* [Work to be completed] Reproduce each of the following entries verbatim, preserving every character, space, and line break.
== Extracted information ==
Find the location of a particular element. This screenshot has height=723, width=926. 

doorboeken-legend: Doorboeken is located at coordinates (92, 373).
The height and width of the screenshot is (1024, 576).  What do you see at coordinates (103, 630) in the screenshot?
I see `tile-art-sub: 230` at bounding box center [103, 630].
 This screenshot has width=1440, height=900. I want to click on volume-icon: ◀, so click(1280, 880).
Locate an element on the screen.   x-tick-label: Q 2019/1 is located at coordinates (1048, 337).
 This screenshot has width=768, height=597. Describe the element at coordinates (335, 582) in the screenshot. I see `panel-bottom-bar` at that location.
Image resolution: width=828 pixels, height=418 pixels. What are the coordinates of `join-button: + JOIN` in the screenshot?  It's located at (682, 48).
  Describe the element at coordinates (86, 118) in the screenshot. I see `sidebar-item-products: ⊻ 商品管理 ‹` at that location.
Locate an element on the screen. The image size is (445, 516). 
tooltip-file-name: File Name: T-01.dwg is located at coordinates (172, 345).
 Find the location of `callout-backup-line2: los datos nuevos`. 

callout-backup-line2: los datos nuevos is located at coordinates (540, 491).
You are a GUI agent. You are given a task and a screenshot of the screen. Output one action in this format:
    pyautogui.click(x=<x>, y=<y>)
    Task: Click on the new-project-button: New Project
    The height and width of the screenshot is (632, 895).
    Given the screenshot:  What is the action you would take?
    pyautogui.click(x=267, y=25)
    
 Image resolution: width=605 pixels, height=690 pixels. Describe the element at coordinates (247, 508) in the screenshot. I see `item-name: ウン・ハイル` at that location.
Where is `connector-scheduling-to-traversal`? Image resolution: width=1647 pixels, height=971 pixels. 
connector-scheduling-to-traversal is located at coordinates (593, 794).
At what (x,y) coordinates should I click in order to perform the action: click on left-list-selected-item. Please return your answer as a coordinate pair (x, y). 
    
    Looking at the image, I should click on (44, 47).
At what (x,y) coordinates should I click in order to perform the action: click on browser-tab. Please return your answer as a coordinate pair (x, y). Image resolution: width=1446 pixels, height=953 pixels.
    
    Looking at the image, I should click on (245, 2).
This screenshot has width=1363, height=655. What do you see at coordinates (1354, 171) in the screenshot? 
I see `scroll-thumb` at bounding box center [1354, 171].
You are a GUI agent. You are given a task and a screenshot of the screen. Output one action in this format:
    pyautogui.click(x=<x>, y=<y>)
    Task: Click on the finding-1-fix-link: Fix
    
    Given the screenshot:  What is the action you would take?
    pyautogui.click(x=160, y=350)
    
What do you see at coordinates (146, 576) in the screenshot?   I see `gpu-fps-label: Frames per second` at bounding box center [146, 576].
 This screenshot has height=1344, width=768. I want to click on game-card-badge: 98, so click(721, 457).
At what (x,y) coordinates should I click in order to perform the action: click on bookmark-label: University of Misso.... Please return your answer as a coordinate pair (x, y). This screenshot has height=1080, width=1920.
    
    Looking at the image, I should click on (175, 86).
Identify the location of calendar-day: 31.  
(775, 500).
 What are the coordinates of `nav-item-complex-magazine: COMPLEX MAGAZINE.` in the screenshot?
===
* [Solution to this exercise]
Find the location of a particular element. This screenshot has height=723, width=926. 

doorboeken-legend: Doorboeken is located at coordinates (92, 373).
The height and width of the screenshot is (1024, 576).  What do you see at coordinates (103, 630) in the screenshot?
I see `tile-art-sub: 230` at bounding box center [103, 630].
 This screenshot has width=1440, height=900. I want to click on volume-icon: ◀, so click(1280, 880).
Locate an element on the screen.   x-tick-label: Q 2019/1 is located at coordinates (1048, 337).
 This screenshot has width=768, height=597. Describe the element at coordinates (335, 582) in the screenshot. I see `panel-bottom-bar` at that location.
Image resolution: width=828 pixels, height=418 pixels. What are the coordinates of `join-button: + JOIN` in the screenshot?  It's located at (682, 48).
  Describe the element at coordinates (86, 118) in the screenshot. I see `sidebar-item-products: ⊻ 商品管理 ‹` at that location.
Locate an element on the screen. The image size is (445, 516). 
tooltip-file-name: File Name: T-01.dwg is located at coordinates (172, 345).
 Find the location of `callout-backup-line2: los datos nuevos`. 

callout-backup-line2: los datos nuevos is located at coordinates (540, 491).
You are a GUI agent. You are given a task and a screenshot of the screen. Output one action in this format:
    pyautogui.click(x=<x>, y=<y>)
    Task: Click on the new-project-button: New Project
    The height and width of the screenshot is (632, 895).
    Given the screenshot:  What is the action you would take?
    pyautogui.click(x=267, y=25)
    
 Image resolution: width=605 pixels, height=690 pixels. Describe the element at coordinates (247, 508) in the screenshot. I see `item-name: ウン・ハイル` at that location.
Where is `connector-scheduling-to-traversal`? Image resolution: width=1647 pixels, height=971 pixels. 
connector-scheduling-to-traversal is located at coordinates (593, 794).
At what (x,y) coordinates should I click in order to perform the action: click on left-list-selected-item. Please return your answer as a coordinate pair (x, y). 
    
    Looking at the image, I should click on (44, 47).
At what (x,y) coordinates should I click in order to perform the action: click on browser-tab. Please return your answer as a coordinate pair (x, y). Image resolution: width=1446 pixels, height=953 pixels.
    
    Looking at the image, I should click on (245, 2).
This screenshot has width=1363, height=655. What do you see at coordinates (1354, 171) in the screenshot? 
I see `scroll-thumb` at bounding box center [1354, 171].
You are a GUI agent. You are given a task and a screenshot of the screen. Output one action in this format:
    pyautogui.click(x=<x>, y=<y>)
    Task: Click on the finding-1-fix-link: Fix
    
    Given the screenshot:  What is the action you would take?
    pyautogui.click(x=160, y=350)
    
What do you see at coordinates (146, 576) in the screenshot?   I see `gpu-fps-label: Frames per second` at bounding box center [146, 576].
 This screenshot has height=1344, width=768. I want to click on game-card-badge: 98, so click(721, 457).
At what (x,y) coordinates should I click in order to perform the action: click on bookmark-label: University of Misso.... Please return your answer as a coordinate pair (x, y). This screenshot has height=1080, width=1920.
    
    Looking at the image, I should click on (175, 86).
Identify the location of calendar-day: 31.  
(775, 500).
 What are the coordinates of `nav-item-complex-magazine: COMPLEX MAGAZINE.` in the screenshot?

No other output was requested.